The training went well by setting
trainer = Trainer(
accelerator="cpu"
...
)
I then attempt predictions with the trained model with
model_version = 0
model_path = MODELS_DIR / "lightning_logs" / f"version_{model_version}"
model = load_model(model_path / "checkpoints")
receptive_field = {'k_bd': 4, 'dist_bd': 12, 'k_tx': 15, 'dist_tx': 3}
segment(
model,
dm,
save_dir=TMP_DIR,
seg_tag='segger_output',
transcript_file=TRANSCRIPTS_PARQUET,
receptive_field=receptive_field,
min_transcripts=5,
cell_id_col='segger_cell_id',
use_cc=False,
knn_method='kd_tree',
verbose=True,
)
With this I run into the following error:
Processing Train batches: 0%| | 0/1258 [00:00<?, ?it/s]

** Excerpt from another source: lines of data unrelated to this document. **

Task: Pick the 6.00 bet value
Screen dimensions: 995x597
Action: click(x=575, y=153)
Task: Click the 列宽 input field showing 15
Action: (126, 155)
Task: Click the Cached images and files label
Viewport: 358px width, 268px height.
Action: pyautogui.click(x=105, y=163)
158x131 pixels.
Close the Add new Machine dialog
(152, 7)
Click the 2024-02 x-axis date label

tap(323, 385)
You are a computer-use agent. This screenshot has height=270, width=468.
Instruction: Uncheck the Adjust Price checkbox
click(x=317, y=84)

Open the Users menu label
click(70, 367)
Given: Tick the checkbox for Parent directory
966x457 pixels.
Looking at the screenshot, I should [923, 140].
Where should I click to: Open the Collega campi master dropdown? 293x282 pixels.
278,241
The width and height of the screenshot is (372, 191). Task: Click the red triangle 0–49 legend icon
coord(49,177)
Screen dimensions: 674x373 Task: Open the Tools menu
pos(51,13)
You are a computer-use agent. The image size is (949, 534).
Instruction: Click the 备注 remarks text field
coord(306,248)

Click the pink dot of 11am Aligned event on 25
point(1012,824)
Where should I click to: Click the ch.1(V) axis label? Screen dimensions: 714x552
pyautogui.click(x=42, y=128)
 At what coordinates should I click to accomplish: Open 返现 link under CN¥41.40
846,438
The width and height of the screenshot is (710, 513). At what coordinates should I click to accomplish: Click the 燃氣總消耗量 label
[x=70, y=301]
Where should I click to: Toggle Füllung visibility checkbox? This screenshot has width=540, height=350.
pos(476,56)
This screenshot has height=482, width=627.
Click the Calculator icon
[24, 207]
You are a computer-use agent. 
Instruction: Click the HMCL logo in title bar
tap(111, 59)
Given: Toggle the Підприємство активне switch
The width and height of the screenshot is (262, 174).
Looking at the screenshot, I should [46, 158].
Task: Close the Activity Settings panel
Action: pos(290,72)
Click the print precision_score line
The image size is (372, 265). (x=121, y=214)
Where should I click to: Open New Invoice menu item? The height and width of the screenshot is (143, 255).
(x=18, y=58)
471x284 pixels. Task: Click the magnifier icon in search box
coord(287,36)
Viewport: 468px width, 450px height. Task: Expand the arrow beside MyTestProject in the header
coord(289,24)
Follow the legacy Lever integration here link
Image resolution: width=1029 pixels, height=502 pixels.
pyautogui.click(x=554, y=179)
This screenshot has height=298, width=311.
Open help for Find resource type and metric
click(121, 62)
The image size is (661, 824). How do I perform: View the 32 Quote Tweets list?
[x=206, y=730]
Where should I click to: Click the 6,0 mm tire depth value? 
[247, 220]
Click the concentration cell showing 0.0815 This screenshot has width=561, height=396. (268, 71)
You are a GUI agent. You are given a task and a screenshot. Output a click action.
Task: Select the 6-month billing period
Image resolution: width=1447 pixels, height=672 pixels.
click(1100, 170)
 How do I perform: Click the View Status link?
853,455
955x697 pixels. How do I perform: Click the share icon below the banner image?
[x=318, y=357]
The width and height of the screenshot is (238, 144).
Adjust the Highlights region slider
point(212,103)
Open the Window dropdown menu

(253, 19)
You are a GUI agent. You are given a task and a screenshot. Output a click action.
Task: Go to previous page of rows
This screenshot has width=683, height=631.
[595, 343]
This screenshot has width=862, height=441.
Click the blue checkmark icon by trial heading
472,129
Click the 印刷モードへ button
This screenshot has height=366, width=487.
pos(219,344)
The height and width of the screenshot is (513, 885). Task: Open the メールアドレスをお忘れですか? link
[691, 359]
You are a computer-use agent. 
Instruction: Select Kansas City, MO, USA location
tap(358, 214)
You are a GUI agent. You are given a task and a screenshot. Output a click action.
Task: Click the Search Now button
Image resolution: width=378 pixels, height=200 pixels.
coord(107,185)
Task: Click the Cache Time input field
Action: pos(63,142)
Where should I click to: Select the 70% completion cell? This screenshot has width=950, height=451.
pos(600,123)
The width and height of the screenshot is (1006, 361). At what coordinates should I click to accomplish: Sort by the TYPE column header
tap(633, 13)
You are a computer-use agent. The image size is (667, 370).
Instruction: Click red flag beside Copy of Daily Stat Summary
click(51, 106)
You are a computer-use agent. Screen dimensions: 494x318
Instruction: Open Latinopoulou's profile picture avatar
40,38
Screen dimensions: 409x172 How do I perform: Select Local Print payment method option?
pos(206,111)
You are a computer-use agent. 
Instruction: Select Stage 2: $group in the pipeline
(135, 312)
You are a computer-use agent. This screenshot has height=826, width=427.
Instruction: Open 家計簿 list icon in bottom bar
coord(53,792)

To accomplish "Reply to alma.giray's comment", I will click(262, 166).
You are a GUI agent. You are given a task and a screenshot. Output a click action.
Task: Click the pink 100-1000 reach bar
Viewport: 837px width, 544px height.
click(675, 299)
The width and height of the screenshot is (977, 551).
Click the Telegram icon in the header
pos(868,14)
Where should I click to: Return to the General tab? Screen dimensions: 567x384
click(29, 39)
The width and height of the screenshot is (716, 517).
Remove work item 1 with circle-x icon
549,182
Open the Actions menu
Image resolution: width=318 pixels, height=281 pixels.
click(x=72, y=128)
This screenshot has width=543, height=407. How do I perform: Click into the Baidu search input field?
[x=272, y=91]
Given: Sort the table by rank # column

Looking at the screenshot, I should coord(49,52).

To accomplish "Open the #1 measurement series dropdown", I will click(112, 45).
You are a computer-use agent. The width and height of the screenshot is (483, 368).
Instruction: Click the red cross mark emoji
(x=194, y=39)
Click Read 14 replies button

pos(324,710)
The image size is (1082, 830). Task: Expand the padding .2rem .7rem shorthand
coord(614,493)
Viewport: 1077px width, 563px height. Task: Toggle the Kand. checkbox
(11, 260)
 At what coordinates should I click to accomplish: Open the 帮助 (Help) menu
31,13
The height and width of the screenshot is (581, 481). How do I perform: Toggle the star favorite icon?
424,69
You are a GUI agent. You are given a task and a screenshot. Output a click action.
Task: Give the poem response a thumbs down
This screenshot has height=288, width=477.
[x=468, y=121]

Traceback (most recent call last):
File "<stdin>", line 1, in <module>
File "/workspace/segger_dev/src/segger/prediction/predict_parquet.py", line 524, in segment
predict_batch(
File "/workspace/segger_dev/src/segger/prediction/predict_parquet.py", line 322, in predict_batch
with cp.cuda.Device(gpu_id):
File "cupy/cuda/device.pyx", line 173, in cupy.cuda.device.Device.__enter__
File "cupy_backends/cuda/api/runtime.pyx", line 202, in cupy_backends.cuda.api.runtime.getDevice
File "cupy_backends/cuda/api/runtime.pyx", line 146, in cupy_backends.cuda.api.runtime.check_status
cupy_backends.cuda.api.runtime.CUDARuntimeError: cudaErrorInsufficientDriver: CUDA driver version is insufficient for CUDA runtime version
I believe the issue could be resolved if there is a way to tell the function to use the cpu. Is this possible in some way?
there's indeed a way to do this. I recommend cloning and reinstalling the repo and then use segger.prediction.predict_parquet.segment. also recommending using these set of params:
receptive_field = {'k_bd': 4, 'dist_bd': 7.5, 'k_tx': 15, 'dist_tx': 3} # <-- change dist_bd to 7.5 for smaller/more sensible cell radius.
segment(
model,
dm,
score_cut = .75, # <-- add this
save_dir=TMP_DIR,
seg_tag='segger_output',
transcript_file=TRANSCRIPTS_PARQUET,
receptive_field=receptive_field,
min_transcripts=5,
cell_id_col='segger_cell_id',
use_cc=False,
knn_method='kd_tree',
verbose=True,
)
Thanks!
I was trying the cloning and reinstalling. However, as I use the danielunyi42/segger_dev:cuda121 docker container I ran into the issue
ERROR: Package 'segger' requires a different Python: 3.10.12 not in '>=3.11'
The native python version of ubuntu22.04 is python 3.10, therefore the Dockerfile would need to be adjusted. I tried to build one from scratch:
# Base image with CUDA and cuDNN
FROM nvidia/cuda:12.1.1-cudnn8-runtime-ubuntu22.04
# Install essential tools and Python 3.11 from deadsnakes PPA
RUN apt-get update -y && \
apt-get install -y --no-install-recommends \
git \
wget \
curl \
unzip \
htop \
vim \
build-essential \
software-properties-common && \
add-apt-repository -y ppa:deadsnakes/ppa && \
apt-get update -y && \
apt-get install -y --no-install-recommends \
python3.11 \
python3.11-venv \
python3.11-dev \
python3-pip && \
rm -f /usr/bin/python3 && \
ln -s /usr/bin/python3.11 /usr/bin/python3 && \
ln -s /usr/bin/python3.11 /usr/bin/python && \
apt-get clean && \
rm -rf /var/lib/apt/lists/*
With this the newest segger version can be installed.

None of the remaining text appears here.